_Task directions:_ The complete listing should be restated word for word.

_Records for the task:_
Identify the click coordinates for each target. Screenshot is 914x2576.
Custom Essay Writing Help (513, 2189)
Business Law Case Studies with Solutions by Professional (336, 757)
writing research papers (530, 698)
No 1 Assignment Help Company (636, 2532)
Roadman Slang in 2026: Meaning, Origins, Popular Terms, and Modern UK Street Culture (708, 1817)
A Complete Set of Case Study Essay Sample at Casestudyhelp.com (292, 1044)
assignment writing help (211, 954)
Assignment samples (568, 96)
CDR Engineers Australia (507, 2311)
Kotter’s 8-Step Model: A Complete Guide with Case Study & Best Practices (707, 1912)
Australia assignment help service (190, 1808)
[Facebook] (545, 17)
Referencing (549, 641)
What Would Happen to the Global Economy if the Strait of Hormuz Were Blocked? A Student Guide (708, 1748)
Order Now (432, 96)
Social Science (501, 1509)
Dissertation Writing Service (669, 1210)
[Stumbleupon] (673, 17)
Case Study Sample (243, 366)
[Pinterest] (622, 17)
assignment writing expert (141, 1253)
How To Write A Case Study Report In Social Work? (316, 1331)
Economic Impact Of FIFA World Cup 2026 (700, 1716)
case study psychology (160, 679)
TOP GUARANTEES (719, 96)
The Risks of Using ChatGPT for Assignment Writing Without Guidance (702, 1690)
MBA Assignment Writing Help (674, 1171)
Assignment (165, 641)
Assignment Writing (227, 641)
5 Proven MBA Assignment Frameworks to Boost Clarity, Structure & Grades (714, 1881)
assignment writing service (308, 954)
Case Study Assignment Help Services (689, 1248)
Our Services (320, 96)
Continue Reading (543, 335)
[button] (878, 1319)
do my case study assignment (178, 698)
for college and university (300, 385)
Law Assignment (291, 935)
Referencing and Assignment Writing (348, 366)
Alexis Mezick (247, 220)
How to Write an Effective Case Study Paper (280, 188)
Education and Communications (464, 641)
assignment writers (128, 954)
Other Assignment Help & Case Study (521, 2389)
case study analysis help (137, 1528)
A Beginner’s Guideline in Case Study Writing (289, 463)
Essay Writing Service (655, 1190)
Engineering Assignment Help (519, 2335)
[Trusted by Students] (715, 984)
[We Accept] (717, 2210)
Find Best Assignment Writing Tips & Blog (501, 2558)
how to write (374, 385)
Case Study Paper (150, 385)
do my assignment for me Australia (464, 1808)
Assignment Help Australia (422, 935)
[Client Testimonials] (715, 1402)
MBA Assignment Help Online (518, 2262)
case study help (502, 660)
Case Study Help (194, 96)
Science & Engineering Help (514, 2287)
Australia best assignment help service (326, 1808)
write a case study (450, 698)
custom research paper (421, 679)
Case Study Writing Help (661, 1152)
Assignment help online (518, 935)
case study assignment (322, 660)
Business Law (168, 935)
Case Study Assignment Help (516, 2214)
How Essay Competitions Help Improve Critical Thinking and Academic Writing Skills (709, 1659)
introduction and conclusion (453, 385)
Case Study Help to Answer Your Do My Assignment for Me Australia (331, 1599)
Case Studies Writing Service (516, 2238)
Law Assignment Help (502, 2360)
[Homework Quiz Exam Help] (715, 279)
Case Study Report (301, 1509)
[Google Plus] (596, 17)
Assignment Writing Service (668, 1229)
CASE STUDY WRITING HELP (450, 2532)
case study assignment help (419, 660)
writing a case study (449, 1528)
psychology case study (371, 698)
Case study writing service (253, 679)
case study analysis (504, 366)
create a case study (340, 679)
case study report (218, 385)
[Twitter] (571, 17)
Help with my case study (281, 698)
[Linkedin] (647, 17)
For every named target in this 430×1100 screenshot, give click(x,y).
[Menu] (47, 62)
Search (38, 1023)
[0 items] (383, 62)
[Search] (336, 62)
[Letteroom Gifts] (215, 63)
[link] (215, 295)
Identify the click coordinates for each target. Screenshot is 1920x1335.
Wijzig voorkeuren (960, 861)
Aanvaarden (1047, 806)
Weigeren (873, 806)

_Expected answer:_
Identify the click coordinates for each target. Screenshot is 914x2576.
Custom Essay Writing Help (513, 2189)
Business Law Case Studies with Solutions by Professional (336, 757)
writing research papers (530, 698)
No 1 Assignment Help Company (636, 2532)
Roadman Slang in 2026: Meaning, Origins, Popular Terms, and Modern UK Street Culture (708, 1817)
A Complete Set of Case Study Essay Sample at Casestudyhelp.com (292, 1044)
assignment writing help (211, 954)
Assignment samples (568, 96)
CDR Engineers Australia (507, 2311)
Kotter’s 8-Step Model: A Complete Guide with Case Study & Best Practices (707, 1912)
Australia assignment help service (190, 1808)
[Facebook] (545, 17)
Referencing (549, 641)
What Would Happen to the Global Economy if the Strait of Hormuz Were Blocked? A Student Guide (708, 1748)
Order Now (432, 96)
Social Science (501, 1509)
Dissertation Writing Service (669, 1210)
[Stumbleupon] (673, 17)
Case Study Sample (243, 366)
[Pinterest] (622, 17)
assignment writing expert (141, 1253)
How To Write A Case Study Report In Social Work? (316, 1331)
Economic Impact Of FIFA World Cup 2026 (700, 1716)
case study psychology (160, 679)
TOP GUARANTEES (719, 96)
The Risks of Using ChatGPT for Assignment Writing Without Guidance (702, 1690)
MBA Assignment Writing Help (674, 1171)
Assignment (165, 641)
Assignment Writing (227, 641)
5 Proven MBA Assignment Frameworks to Boost Clarity, Structure & Grades (714, 1881)
assignment writing service (308, 954)
Case Study Assignment Help Services (689, 1248)
Our Services (320, 96)
Continue Reading (543, 335)
[button] (878, 1319)
do my case study assignment (178, 698)
for college and university (300, 385)
Law Assignment (291, 935)
Referencing and Assignment Writing (348, 366)
Alexis Mezick (247, 220)
How to Write an Effective Case Study Paper (280, 188)
Education and Communications (464, 641)
assignment writers (128, 954)
Other Assignment Help & Case Study (521, 2389)
case study analysis help (137, 1528)
A Beginner’s Guideline in Case Study Writing (289, 463)
Essay Writing Service (655, 1190)
Engineering Assignment Help (519, 2335)
[Trusted by Students] (715, 984)
[We Accept] (717, 2210)
Find Best Assignment Writing Tips & Blog (501, 2558)
how to write (374, 385)
Case Study Paper (150, 385)
do my assignment for me Australia (464, 1808)
Assignment Help Australia (422, 935)
[Client Testimonials] (715, 1402)
MBA Assignment Help Online (518, 2262)
case study help (502, 660)
Case Study Help (194, 96)
Science & Engineering Help (514, 2287)
Australia best assignment help service (326, 1808)
write a case study (450, 698)
custom research paper (421, 679)
Case Study Writing Help (661, 1152)
Assignment help online (518, 935)
case study assignment (322, 660)
Business Law (168, 935)
Case Study Assignment Help (516, 2214)
How Essay Competitions Help Improve Critical Thinking and Academic Writing Skills (709, 1659)
introduction and conclusion (453, 385)
Case Study Help to Answer Your Do My Assignment for Me Australia (331, 1599)
Case Studies Writing Service (516, 2238)
Law Assignment Help (502, 2360)
[Homework Quiz Exam Help] (715, 279)
Case Study Report (301, 1509)
[Google Plus] (596, 17)
Assignment Writing Service (668, 1229)
CASE STUDY WRITING HELP (450, 2532)
case study assignment help (419, 660)
writing a case study (449, 1528)
psychology case study (371, 698)
Case study writing service (253, 679)
case study analysis (504, 366)
create a case study (340, 679)
case study report (218, 385)
[Twitter] (571, 17)
Help with my case study (281, 698)
[Linkedin] (647, 17)
For every named target in this 430×1100 screenshot, give click(x,y).
[Menu] (47, 62)
Search (38, 1023)
[0 items] (383, 62)
[Search] (336, 62)
[Letteroom Gifts] (215, 63)
[link] (215, 295)
Identify the click coordinates for each target. Screenshot is 1920x1335.
Wijzig voorkeuren (960, 861)
Aanvaarden (1047, 806)
Weigeren (873, 806)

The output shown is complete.